§ 文書の抜粋
════════════════════
マセラティ初のSUV。2016年に登場しました。GTというグレードはマイルドハイブリッドの4気筒2リッター・エンジンを搭載。試乗車両の価格は1183万円。

 

フロントマスクは最新のマセラティらしいもので、精悍です。下半分がふくらんだグリル形状が印象的。グリルの位置は低く、正面からだとあまりSUVらしく見えない感じです。ただ全高は1680mmと、それなりにあります。とはいえ全幅も1985mmもある。

 

全長も5020mmもあり、ようは大きなクルマです。ただ、ぱっと見では、大きさ不詳といえます。これは乗った印象でも同じでした。スタイリングはとくにリアからだと丸みを帯びて、おとなしくも見えます。ただし、サイドにはフェンダーに沿ったラインも強調されており、やはり血筋にふさわしい躍動感は刻まれています。

 

この角度からだと、タイヤが幅広であるのもわかり、細部のデザインと合わせて、やはり弩級スポーティのブランドだということが理解できます。タイヤは265/45R20で、銘柄は畏れ多くもピレリPゼロでした。

 

内装はマセラティらしいものですが、誤解を恐れずにいえば、思ったより洗練されているというのが印象。マセラティには、匂い立つほどに本革をふんだんに使い、ときにゴージャスというイメージを抱いていましたが、このクルマは革をふんだんに使っているとはいえ、スマートに見えます。ただ、この車両は内装色が黒だし、しかもこの写真はやや露出オーバー。

 

逆に露出アンダーのこの写真だと、ステアリングのエンブレムも効いて、黒い内装の妖艶で高級な世界も感じられるようです。メーターは今では貴重ともいえるアナログ。スピードと回転計のふたつがシンプルに並び、スポーティであると同時に趣味の良さを感じさせます。

 

ダッシュボード上の時計。時計は瑣末な部分とはいえ、ブランドの個性が感じられると思うのですが、趣味がよい。

 

さて乗った印象ですが、これが非常に洗練されていました。マセラティは、高級スーパースポーツとしての世界観に他ブランドにない魅力があるいっぽうで、エンジニアリングは古典的で、荒削りなところがある、というのが個人的なイメージでしたが、このクルマはそれを裏切りました。

 

足は引き締まっていながら、ばたついたりするところがなく、やはり硬めとはいえ、非常に洗練されている。可変ダンパーのスポーツモードで、ちょっとしたカーブの続く道を走っても、しなやかでスポーティ。しかもSUVでこの身のこなしというのは、さすがスポーツカーのブランドでした。

 

エンジンはマイルドなモーターアシスト付きの2リッター4気筒ターボで、V型エンジンのような官能はないですが、悪くない。パワーはアシスト付きとはいえ2リッターとしては高出力な330ps/450Nmで、車重が2280kgあるので、速さはそれなりですが、しかし十分パワフルさを感じられます。

 

マセラティというと、昔F1ドライバーなどがプライベートで乗ったという話を聞きますが、いかにも派手なフェラーリなどよりは、地味目でありつつもやはりサラブレッドの血筋のマセラティが、好まれていたようです。そんな資質は、まさにこのクルマに受け継がれている印象です。GTというグレードはレヴァンテの中ではいちばんジェントルマンなので、F1ドライバーなら上のグレードを選ぶのかもしれませんが……。
════════════════════
§ 利用可能なデータ
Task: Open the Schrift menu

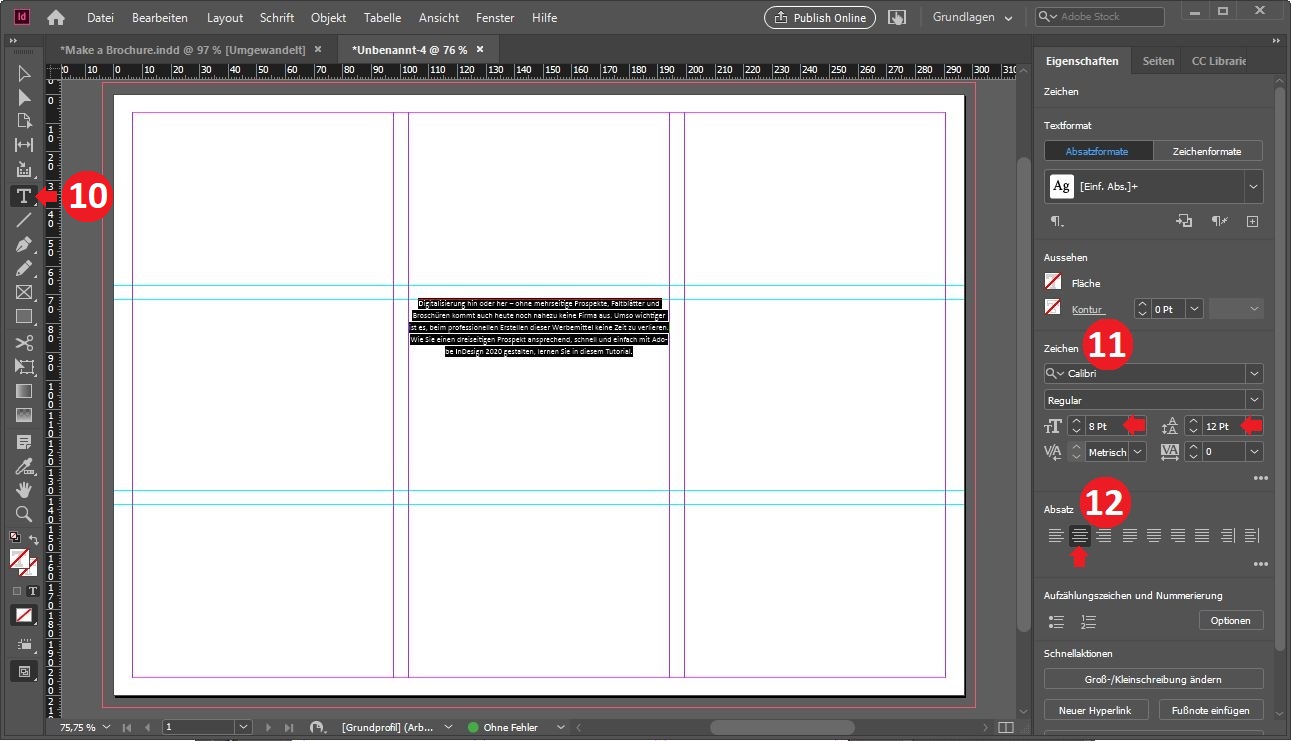Action: click(277, 18)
════════════════════
§ 練習問題
1) 試乗記について、次の問いに答えてください。
(a) 試乗車両の価格はいくらですか。
(b) タイヤのサイズと銘柄は何ですか。
(c) 車重は何kgですか。
2) 試乗記のうち、「ダッシュボード上の時計。時計」を含む語句で始まり「分パワフルさを感じられます。」で終わる部分を、一字一句変えずに書き写してください。
データは、この文書とは別の出典から取ったものです。

§ 各問の解答
1)
(a) 1183万円です。
(b) サイズは265/45R20で、銘柄はピレリPゼロです。
(c) 2280kgです。

2)
ダッシュボード上の時計。時計は瑣末な部分とはいえ、ブランドの個性が感じられると思うのですが、趣味がよい。

 

さて乗った印象ですが、これが非常に洗練されていました。マセラティは、高級スーパースポーツとしての世界観に他ブランドにない魅力があるいっぽうで、エンジニアリングは古典的で、荒削りなところがある、というのが個人的なイメージでしたが、このクルマはそれを裏切りました。

 

足は引き締まっていながら、ばたついたりするところがなく、やはり硬めとはいえ、非常に洗練されている。可変ダンパーのスポーツモードで、ちょっとしたカーブの続く道を走っても、しなやかでスポーティ。しかもSUVでこの身のこなしというのは、さすがスポーツカーのブランドでした。

 

エンジンはマイルドなモーターアシスト付きの2リッター4気筒ターボで、V型エンジンのような官能はないですが、悪くない。パワーはアシスト付きとはいえ2リッターとしては高出力な330ps/450Nmで、車重が2280kgあるので、速さはそれなりですが、しかし十分パワフルさを感じられます。